» TÂCHE DEMANDÉE
Reproduisez fidèlement le passage de l'extrait sur Bérénice qui va de « Le chiasme rythmique » jusqu'à « une marche funèbre. » inclus.

» EXTRAIT CHOISI

Le chiasme rythmique en 4/2//2/4 montre bien le revirement de situation : pleine d’espoir, tragiquement déchirée, la reine vient d’accepter le couperet de Titus. La lente majesté du vers qui se déploie équivaut, en quelque sorte, à une marche funèbre.

On voit bien que cet extrait répond aux exigences de définition du dénouement. Les deux amants se séparent donc, Titus chasse Bérénice et Racine fait peser sur elle tout le poids du tragique.


Le personnage tragique est celui qui, non seulement est déchiré, mais en plus sur qui pèse le poids d’une fatalité inextricable. Bérénice, d’un poids à l’autre de la pièce est la victime expiatoire.

» DONNÉES FOURNIES
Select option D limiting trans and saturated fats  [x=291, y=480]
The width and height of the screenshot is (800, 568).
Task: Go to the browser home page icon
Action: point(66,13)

» EXERCICE RÉALISÉ
Le chiasme rythmique en 4/2//2/4 montre bien le revirement de situation : pleine d’espoir, tragiquement déchirée, la reine vient d’accepter le couperet de Titus. La lente majesté du vers qui se déploie équivaut, en quelque sorte, à une marche funèbre.